Well, the way I always thought about it is ammo runs out, stabbing implements don't need ammo. But I always figured napalm would be really effective against Zombies too. It's all about your defensive area anyway. If you're in an urban area like me your pretty much screwed. Too many potential zombies around if your not turned in the beginning yourself.

urgeok2
06-08-2009, 09:21 AM
zombies are make-believe

neverending
06-08-2009, 09:23 AM
zombies are make-believe

So do a little make believe and join in the fun of the thread.





Or not.

Doc Faustus
06-08-2009, 12:19 PM
Get on the goddamn trolley!

ChronoGrl
06-08-2009, 03:19 PM
I have a hatchet by my bed. Not necessarily related to preparation for the impending zombie apocalypse, but more a gift from my boyfriend to assuage my fears that a homicidal maniac will break into the apartment and kill me (see, I sleep on the side of the bed closest to the door which means that when the killer breaks in I am obviously the first target - so long as he doesn't attack the cats which, honestly, breaks my hear to think about; I mean, who would attack a cat?! A hairless one at that?! They're so sweet and stupid and will most likely greet him when he picks the lock and slides the door open - WHY WOULD YOU KILL A CAT?!).

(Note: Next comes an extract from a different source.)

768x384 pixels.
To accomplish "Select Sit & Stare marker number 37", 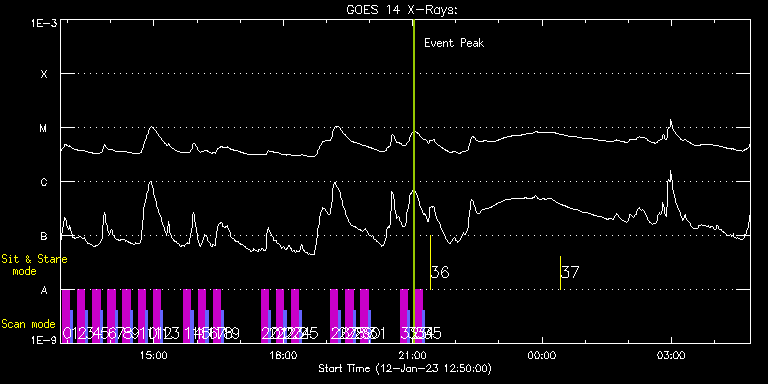I will 570,272.
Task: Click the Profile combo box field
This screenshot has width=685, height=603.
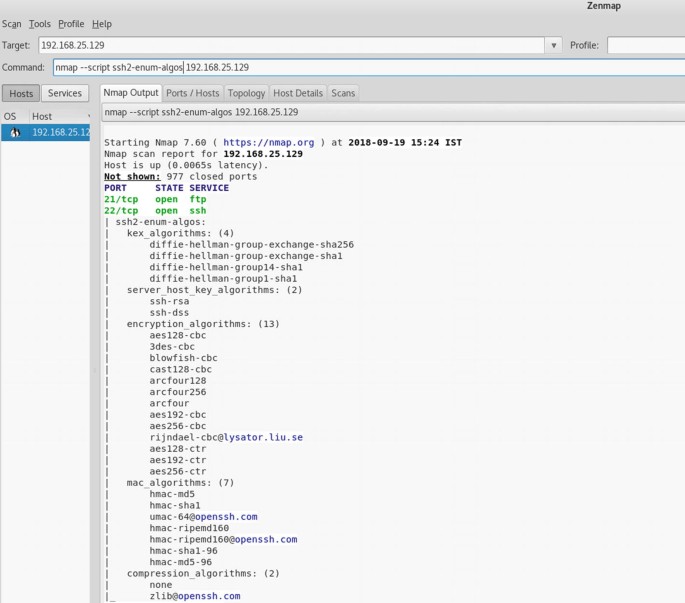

This hatchet could also be used to fend off zombies, though I would prefer the extended range of a machete.

The_Return
06-08-2009, 03:51 PM
...so long as he doesn't attack the cats which, honestly, breaks my hear to think about; I mean, who would attack a cat?! A hairless one at that?! They're so sweet and stupid and will most likely greet him when he picks the lock and slides the door open - WHY WOULD YOU KILL A CAT?!).


...you have seen these things, right?

I can come up with a laundry list of reasons :p

milktoaste
06-08-2009, 04:16 PM
The Zombie Survival guide says Trench Spikes work best against most Zombie encounters. However, I like to customize my tools, and find a sawed off baseball bat with some steal through the tip works best for me. I slept with one next to my bed for a period of time to help me sleep better. Come to think of it, I think a plain ol' baseball bat would be the best non-ammo requiring weapon par none.

Ammo prices are getting scary, how are we ever going to over throw the gov. with ammo prices so high?

psycho d
06-09-2009, 06:43 AM
Bats, hatchets, and machetes are fine and all, but they don't go BANG. That's where the fun in the whole zombie apocalypse is. i mean, when i go down, i want to be spinning in a circle, spurting off rounds with flirtatious abandon, BANG BANG BANG, as the infinite hoards close in to smother me with their primal, gluttonous violence. That's where they hide the heroin.
d

dewaholic
06-09-2009, 01:21 PM
Sooooooo zombies are coming you say? Hmmm. Well, what about the vampires, werewolves, and mummies? :rolleyes:

milktoaste
06-09-2009, 02:36 PM
Bats, hatchets, and machetes are fine and all, but they don't go BANG. That's where the fun in the whole zombie apocalypse is. i mean, when i go down, i want to be spinning in a circle, spurting off rounds with flirtatious abandon, BANG BANG BANG, as the infinite hoards close in to smother me with their primal, gluttonous violence. That's where they hide the heroin.
d

*Wipes tear from eye* That was beautiful man.

Ripley666
06-10-2009, 05:26 PM
...you have seen these things, right?

I can come up with a laundry list of reasons :p

*adds the penguin to the list*

ChronoGrl
06-10-2009, 05:32 PM
Bats, hatchets, and machetes are fine and all, but they don't go BANG. That's where the fun in the whole zombie apocalypse is. i mean, when i go down, i want to be spinning in a circle, spurting off rounds with flirtatious abandon, BANG BANG BANG, as the infinite hoards close in to smother me with their primal, gluttonous violence. That's where they hide the heroin.
d

My problem is this: I have bad aim AND bad luck. The two coupled together will most likely result in my shooting any compatriots that I might have accumulated in this post-zombie massacre, sap my ammo, and then leave my subject to the remaining zombie hordes.

YOU, however, I will keep on my team. Well armed and well stocked.